This application is a utility filing claiming priority of provisional application 61/165,274 filed on 31 Mar. 2010.
The present invention generally relates to an automated luminaire, specifically to the configuration and control of the movement of lenses within such a luminaire.
Luminaires with automated and remotely controllable functionality are well known in the entertainment and architectural lighting markets. Such products are commonly used in theatres, television studios, concerts, theme parks, night clubs and other venues. A typical product will typically provide control over the pan and tilt functions of the luminaire allowing the operator to control the direction the luminaire is pointing and thus the position of the light beam on the stage or in the studio. Typically this position control is done via control of the luminaire's position in two orthogonal rotational axes usually referred to as pan and tilt. Many products provide control over other parameters such as the intensity, color, focus, beam size, beam shape and beam pattern. The beam pattern is often provided by a stencil or slide called a gobo which may be a steel, aluminum or etched glass pattern. The products manufactured by Robe Show Lighting such as the ColorSpot 700E are typical of the art.
FIG. 1 illustrates a multiparameter automated luminaire system 10. These systems commonly include a plurality of multiparameter automated luminaires 12 which typically each contain on-board a light source (not shown), light modulation devices, electric motors coupled to mechanical drives systems and control electronics (not shown). In addition to being connected to mains power either directly or through a power distribution system (not shown), each luminaire is connected is series or in parallel to data link 14 to one or more control desks 15. The luminaire system 10 is typically controlled by an operator through the control desk 15.
FIG. 2 illustrates a prior art automated luminaire 12. A lamp 21 contains a light source 22 which emits light. The light is reflected and controlled by reflector 20 through an aperture or imaging gate 24. The resultant light beam may be further constrained, shaped, colored and filtered by optical devices 26 which may include dichroic color filters, goboes, rotating goboes, irises, framing shutters, effects glass and other optical devices well known in the art. The final output beam may be transmitted through output lenses 28 and 29 which may form a zoom lens system. Lenses 28 and 29 may individually and separately be constrained to move along the optical axis on slide rails 30 and 32 so as to change the separation of lenses 28 and 29 and the relative position of the lenses to aperture 24 and optical device(s 26. The movement of the lenses may change the effective focal length of the combination and therefore the image focus and image magnification. By adjusting the positions of the lenses the user can select a desired image size and then control the sharpness or focus of that image. The friction or dampening on the movement of lenses 28 and 29 and their interaction with slide rails 30 and 32 is critical to the smooth and accurate operation of the luminaire 12. If the friction is too high then the lenses 28 and 29 may jam or stick on the rail(s) 30 or 32 and movement may be jerky. Additionally excess friction will cause hysteresis problems where a lens 28, 29 will be positioned differently when moving to a preset position in one direction 27 or 31 than when it moves to that same position from the opposite direction 31 or 27 respectively. Such jerky movement and hysteresis will be manifested as poor image quality in the projected beam or noticeable and distracting jumps in the focus and size of the projected image/beam. It is also important that the friction is not too low as that may cause overshoot or wobbling of the lenses 28, 29 as they move. As with many mechanical systems a critical amount of friction or dampening is key to smooth, controlled movement.

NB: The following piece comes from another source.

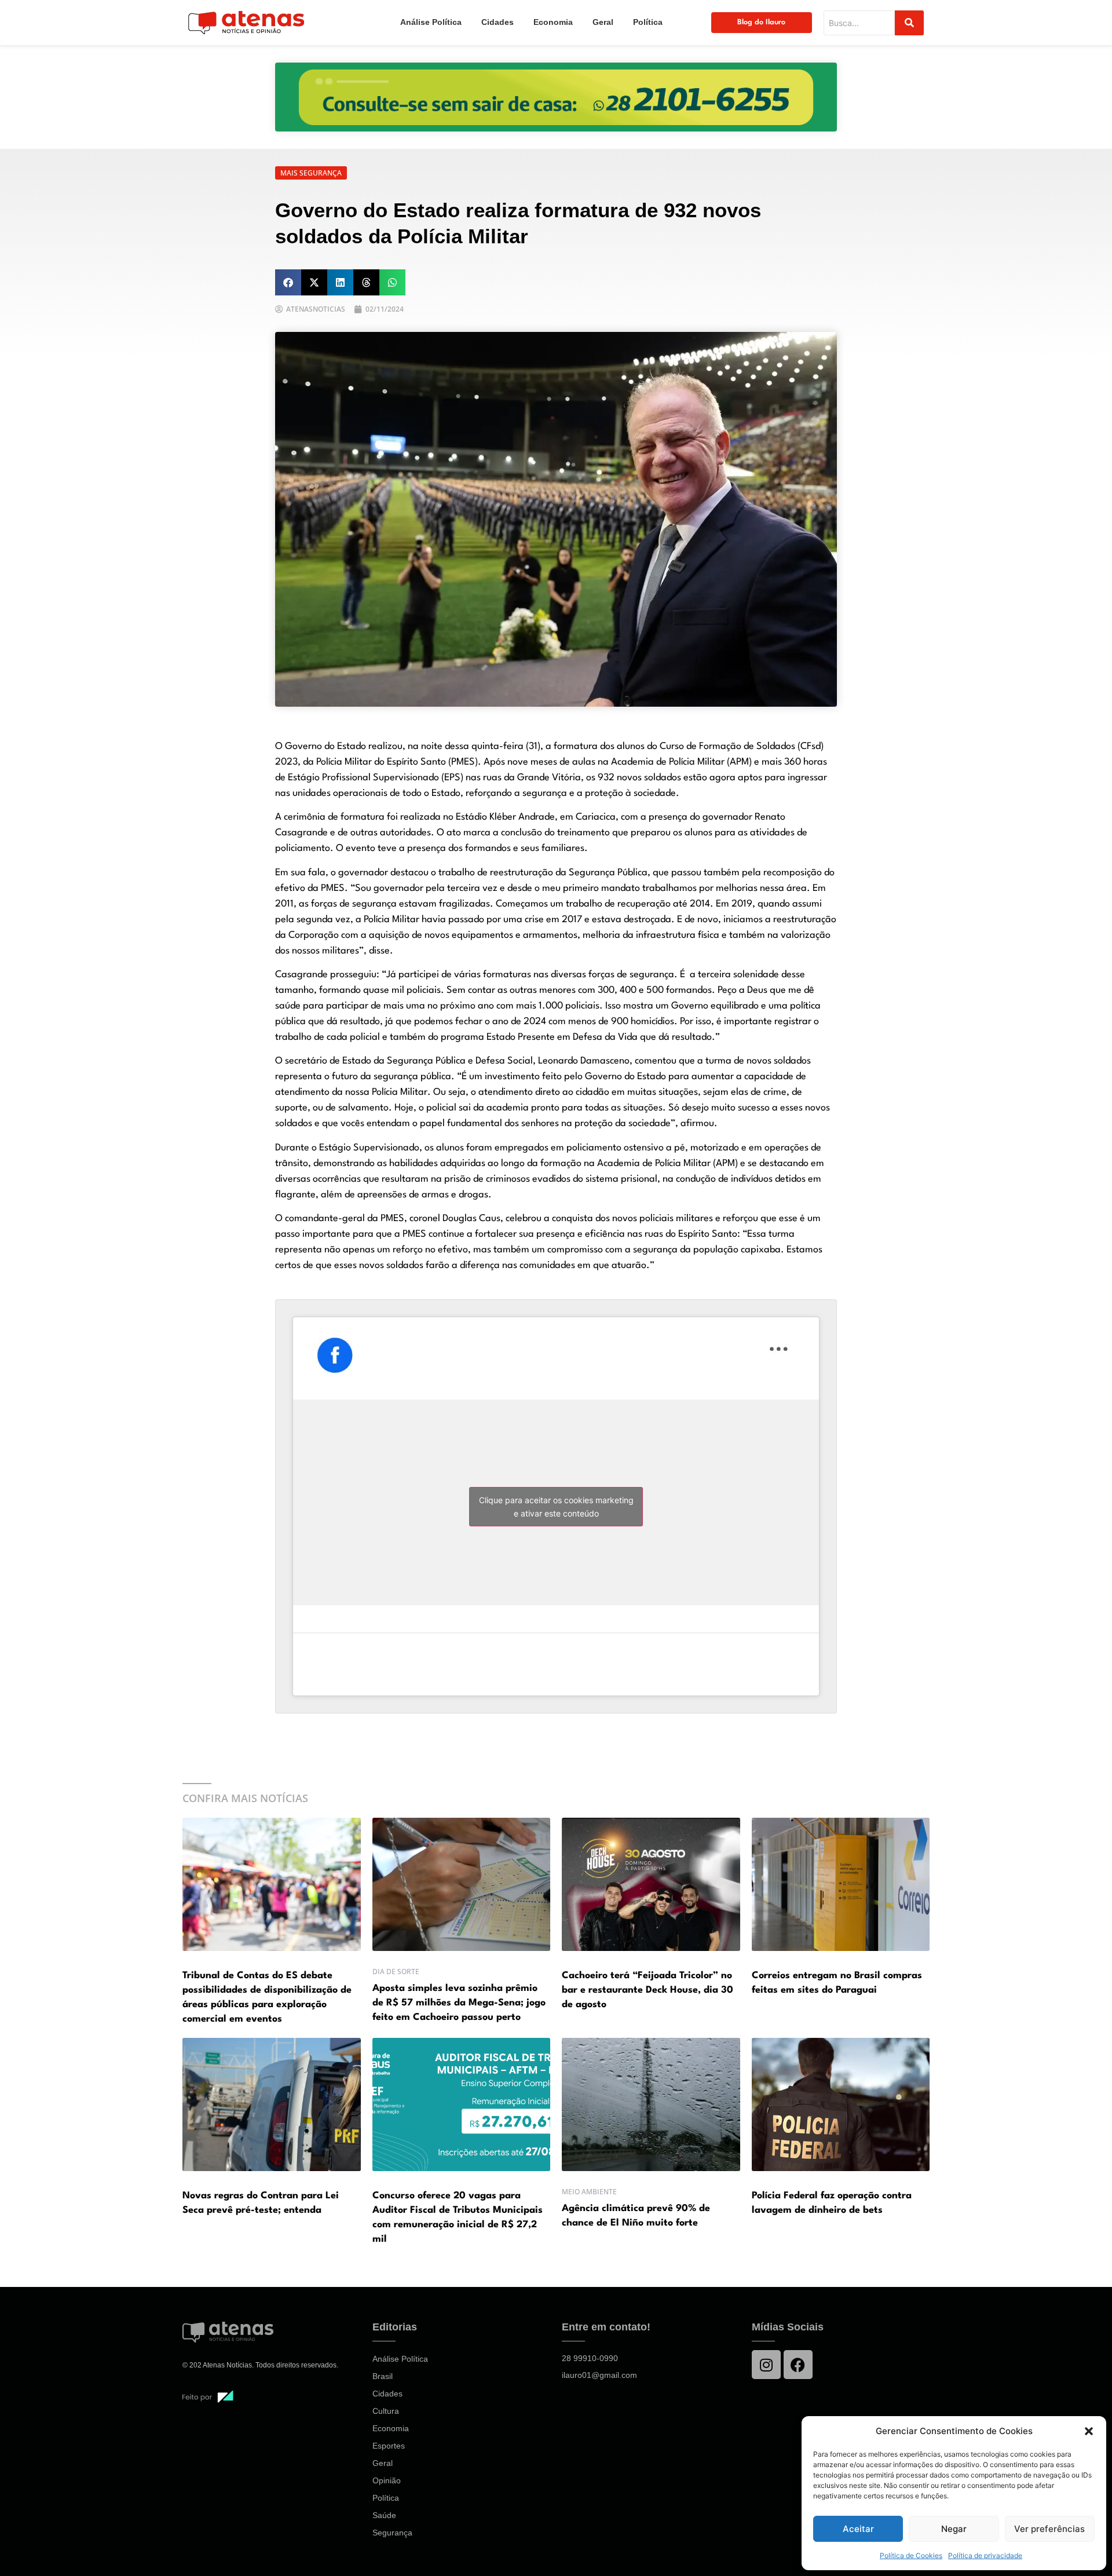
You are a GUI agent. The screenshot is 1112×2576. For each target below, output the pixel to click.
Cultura (385, 2411)
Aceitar (858, 2528)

FIG. 3 illustrates a prior art mechanism used to control the movement of a lens assembly 100 along the optical axis of an automated luminaire. Lens 102 is rigidly attached to a lens carrier 104. Lens carrier 104 rides on a rail 112 such that lens carrier 104 may slide along cylindrical rail 112 and the lens 102 may be positioned as desired along the optical axis through connection 114 with belt 116. Belt 114 is moved by the rotation of driven pulley 108 and runs on idler 110. In the prior art embodiment illustrated there is a transverse circular hole (not shown in FIG. 3) through lens carrier 120 of as diameter slightly larger than that of the rail 112 so that the carrier moves freely on the rail with the hole acting as a friction beating. It is important that movement is constrained to the optical axis only as any movement transverse to the optical axis will degrade the resultant image. Thus lens carrier 120 is typically long along the optical axis so as to minimize any possible rotation about axes that are orthogonal to the optical axis of lens carrier 120 on slide 112 and ensure that the lens is maintained perpendicular to the optical axis. A disadvantage of this system is that the long contact length between the lens carrier 120 and slide 112 produces excess friction between the two and the movement of the carrier along the slide may be stiff and jerky and also exhibit excess hysteresis. The use of lubricants is problematic as an oily or greasy surface will attract dust and other contaminants which may jam the movement. A further problem is that any deviation in the straightness of rail 112 may cause a jamming of the movement of carrier 120.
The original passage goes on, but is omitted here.